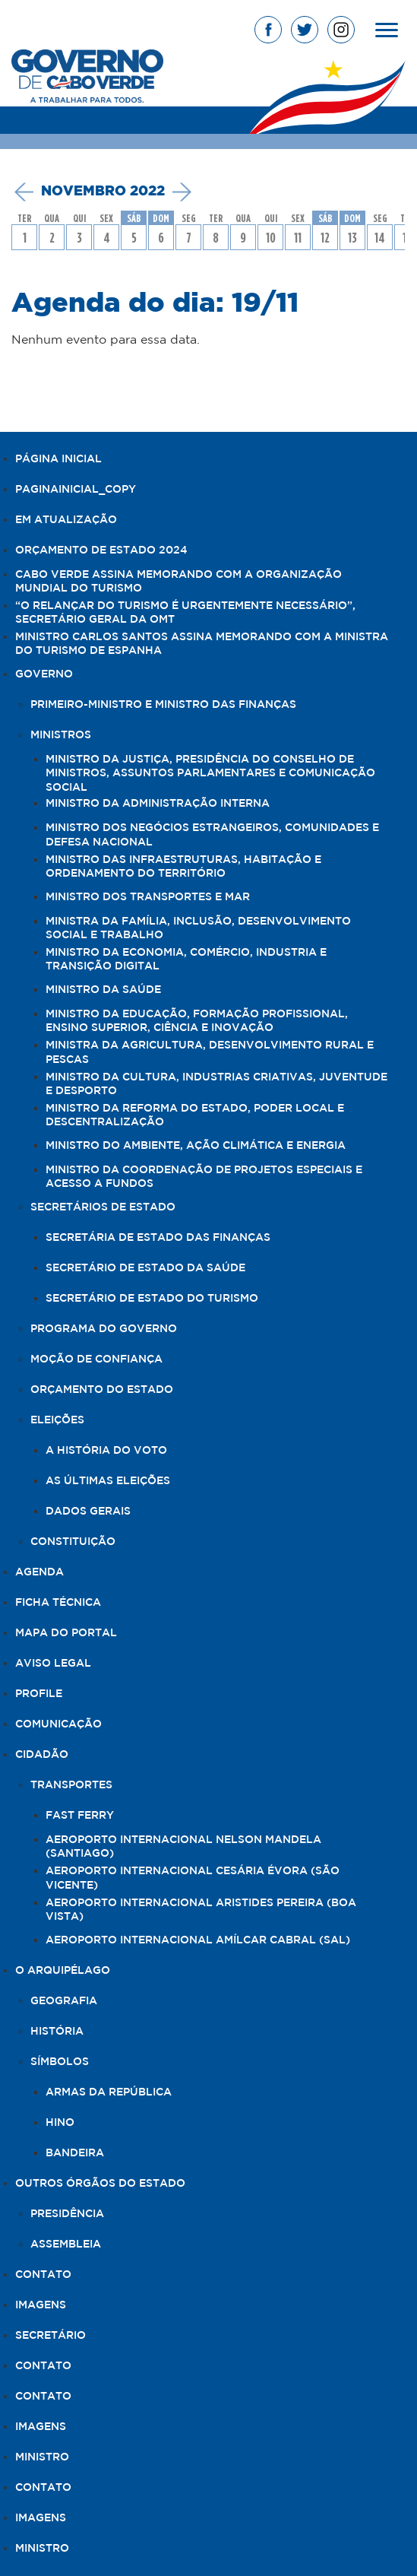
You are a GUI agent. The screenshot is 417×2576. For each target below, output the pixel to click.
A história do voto (106, 1450)
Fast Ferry (80, 1815)
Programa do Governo (103, 1329)
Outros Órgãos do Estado (100, 2183)
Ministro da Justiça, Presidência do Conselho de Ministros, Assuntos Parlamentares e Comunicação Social (210, 773)
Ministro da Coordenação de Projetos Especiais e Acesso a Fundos (204, 1177)
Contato (43, 2274)
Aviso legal (53, 1663)
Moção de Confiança (96, 1359)
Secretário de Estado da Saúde (145, 1268)
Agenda (39, 1572)
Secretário (50, 2335)
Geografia (63, 2001)
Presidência (67, 2214)
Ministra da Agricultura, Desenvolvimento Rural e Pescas (210, 1052)
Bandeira (75, 2153)
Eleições (57, 1420)
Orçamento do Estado (101, 1389)
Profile (38, 1694)
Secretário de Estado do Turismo (152, 1298)
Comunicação (58, 1724)
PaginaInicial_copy (75, 489)
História (57, 2031)
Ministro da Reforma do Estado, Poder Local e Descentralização (195, 1115)
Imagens (40, 2305)
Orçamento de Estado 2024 (101, 550)
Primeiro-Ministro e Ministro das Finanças (163, 704)
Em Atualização (66, 520)
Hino (60, 2122)
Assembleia (65, 2244)
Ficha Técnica (58, 1602)
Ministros (60, 735)
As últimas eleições (108, 1481)
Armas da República (109, 2092)
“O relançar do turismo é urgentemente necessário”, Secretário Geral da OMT (185, 612)
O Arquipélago (62, 1970)
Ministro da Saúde (103, 990)
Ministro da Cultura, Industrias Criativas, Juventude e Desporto (216, 1084)
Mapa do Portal (66, 1633)
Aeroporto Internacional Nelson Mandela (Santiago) (183, 1846)
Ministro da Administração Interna (158, 803)
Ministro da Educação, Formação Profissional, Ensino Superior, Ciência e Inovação (197, 1021)
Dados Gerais (88, 1511)
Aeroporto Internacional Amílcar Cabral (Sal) (198, 1940)
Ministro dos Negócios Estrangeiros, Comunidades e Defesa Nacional (212, 834)
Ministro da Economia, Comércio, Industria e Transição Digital (186, 959)
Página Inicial (58, 459)
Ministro (42, 2457)
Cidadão (41, 1754)
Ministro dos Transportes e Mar (148, 897)
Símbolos (59, 2062)
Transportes (71, 1785)
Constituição (72, 1542)
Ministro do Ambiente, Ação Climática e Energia (196, 1145)
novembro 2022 (103, 192)
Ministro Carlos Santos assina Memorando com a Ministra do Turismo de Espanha (201, 644)
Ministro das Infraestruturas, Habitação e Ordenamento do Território (183, 866)
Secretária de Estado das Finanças (158, 1237)
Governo (44, 674)
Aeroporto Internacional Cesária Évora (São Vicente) (193, 1878)
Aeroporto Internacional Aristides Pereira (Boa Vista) (201, 1910)
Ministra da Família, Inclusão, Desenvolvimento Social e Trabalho (198, 928)
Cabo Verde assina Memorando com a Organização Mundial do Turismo (178, 581)
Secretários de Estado (102, 1207)
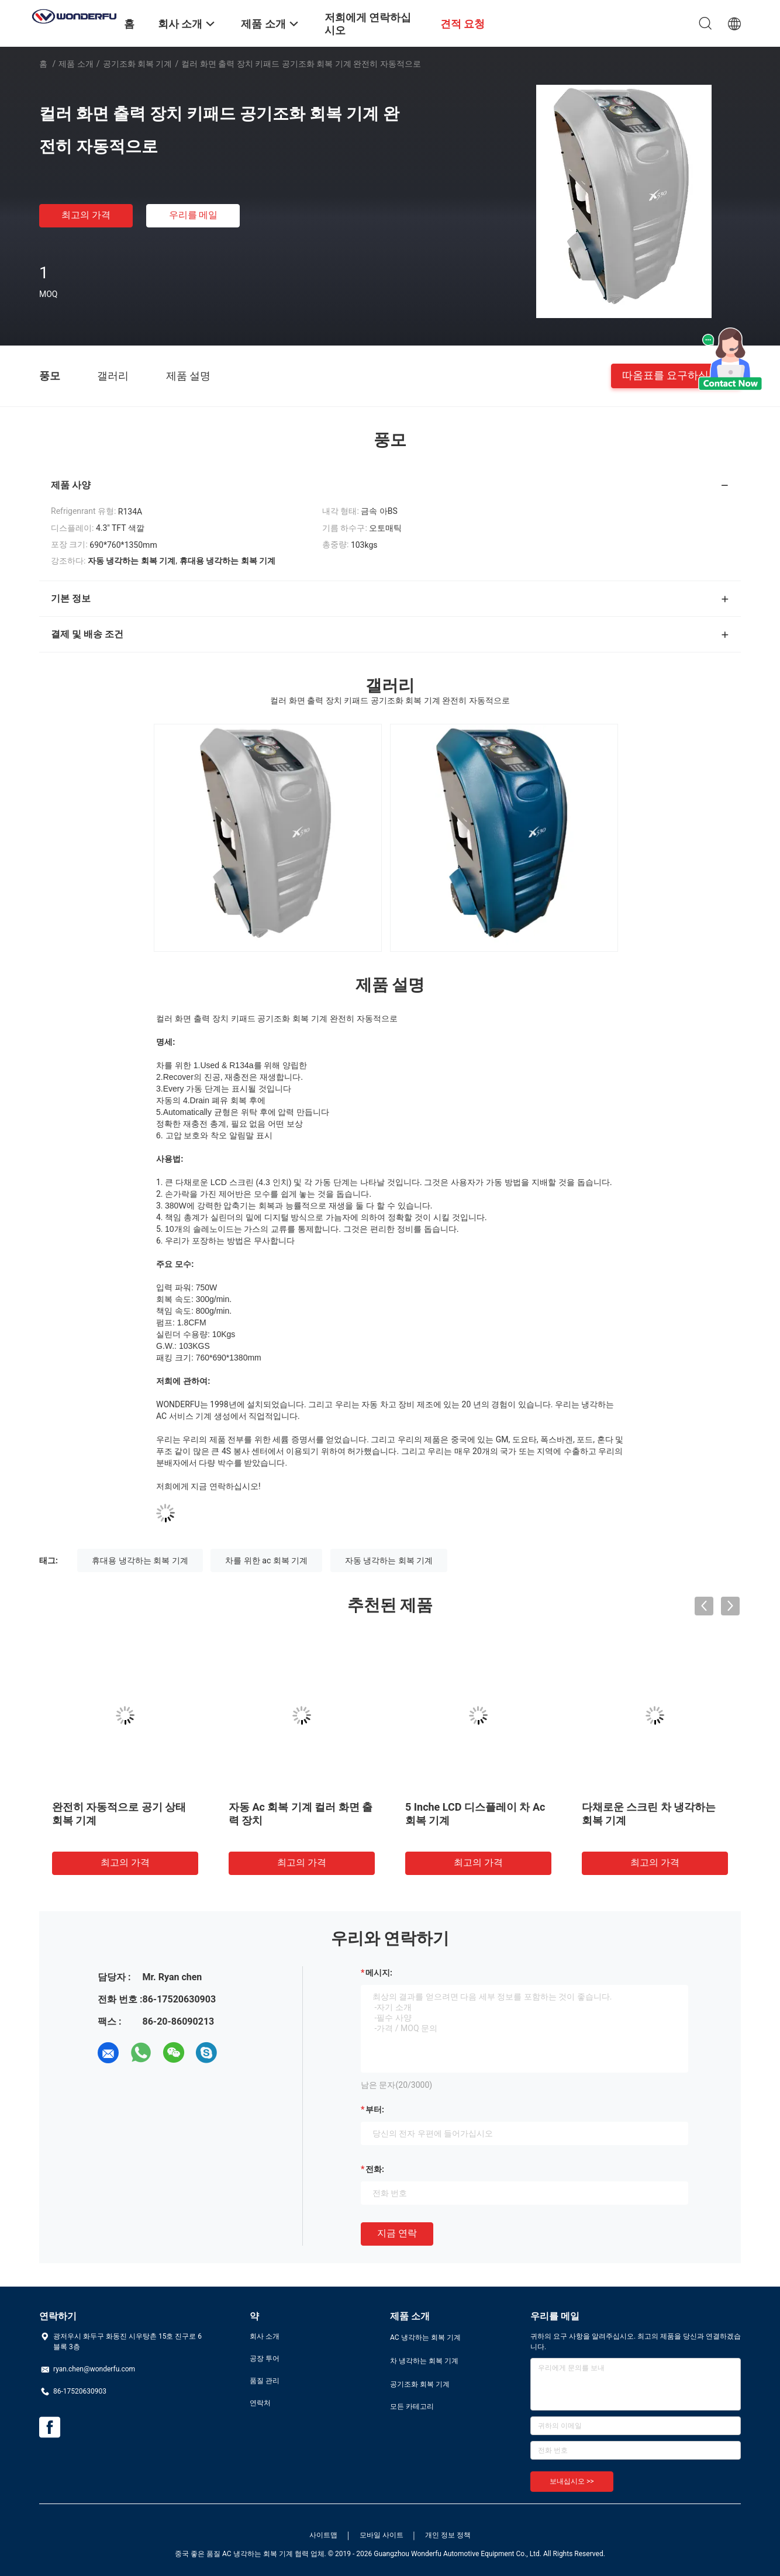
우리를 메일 (193, 214)
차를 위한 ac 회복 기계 (266, 1560)
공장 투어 (264, 2358)
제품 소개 (75, 63)
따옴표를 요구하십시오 (676, 375)
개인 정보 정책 (448, 2535)
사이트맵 (323, 2535)
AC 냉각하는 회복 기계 (425, 2337)
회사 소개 (264, 2336)
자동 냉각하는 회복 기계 (389, 1560)
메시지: (378, 1972)
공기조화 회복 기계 (137, 63)
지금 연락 (397, 2233)
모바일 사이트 (381, 2535)
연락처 (260, 2403)
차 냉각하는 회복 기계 (424, 2361)
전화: (374, 2169)
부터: (374, 2109)
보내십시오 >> (572, 2481)
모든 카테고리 (412, 2406)
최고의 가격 (86, 214)
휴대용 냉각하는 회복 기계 (140, 1560)
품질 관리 (264, 2381)
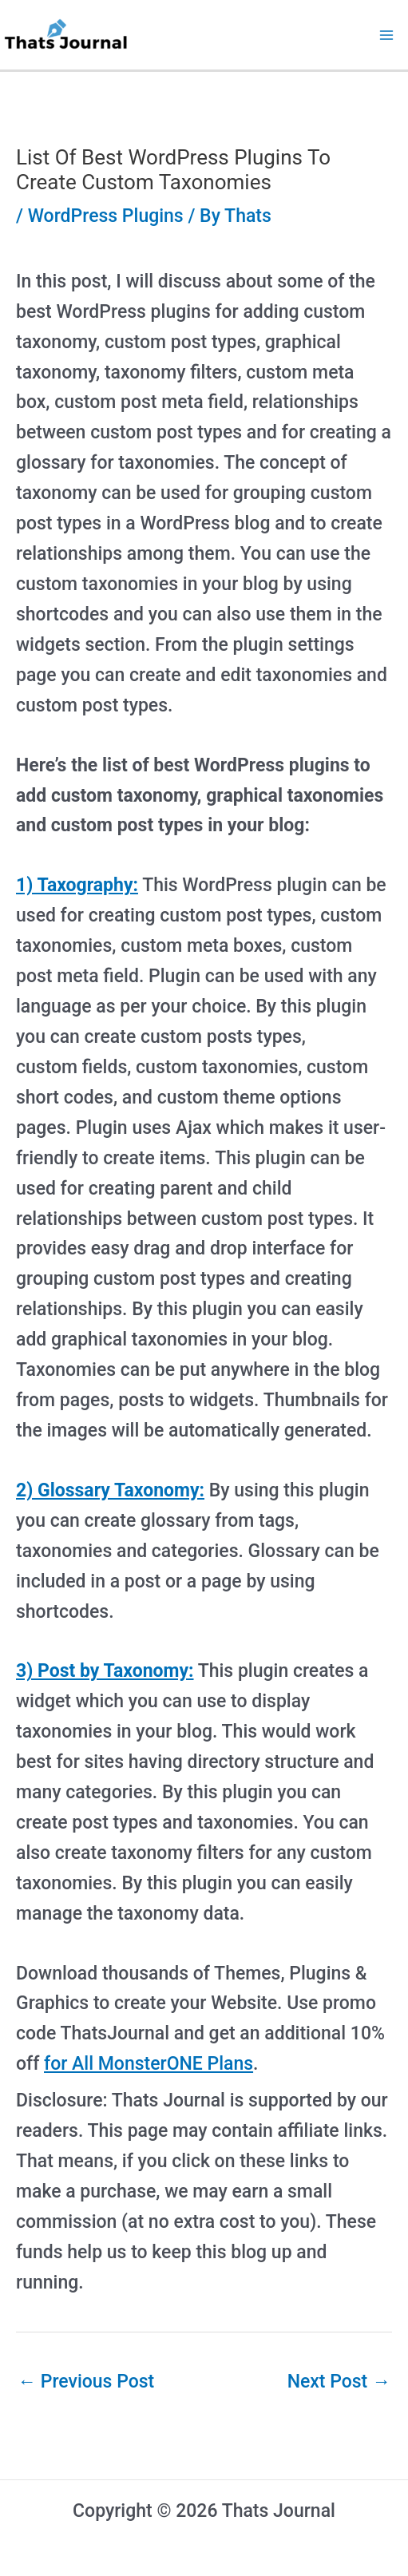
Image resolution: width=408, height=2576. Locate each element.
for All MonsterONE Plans (148, 2064)
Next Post (338, 2381)
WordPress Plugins (106, 216)
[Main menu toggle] (387, 35)
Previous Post (86, 2381)
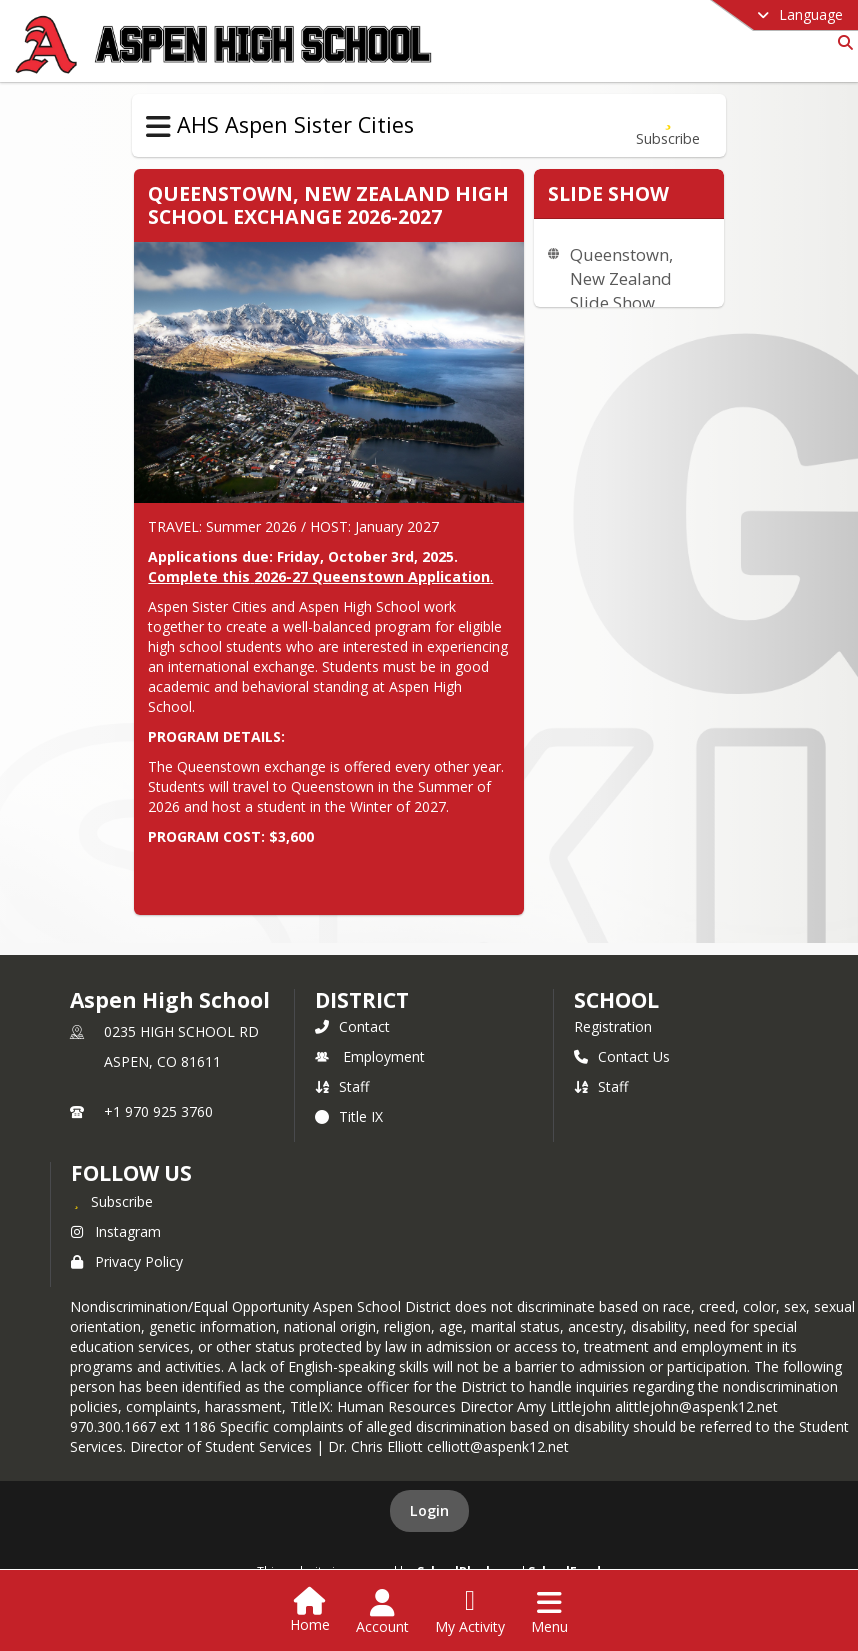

Task to carry out.
Transcribe the material from its beginning through the line containing "Outros Órgãos do Estado (100, 2183)", both included, and leave the pictures out.

Answer for the task.
You are a GUI agent. The screenshot is 417×2576. For each target below, output the pixel to click.
A história do voto (106, 1450)
Fast Ferry (80, 1815)
Programa do Governo (103, 1329)
Outros Órgãos do Estado (100, 2183)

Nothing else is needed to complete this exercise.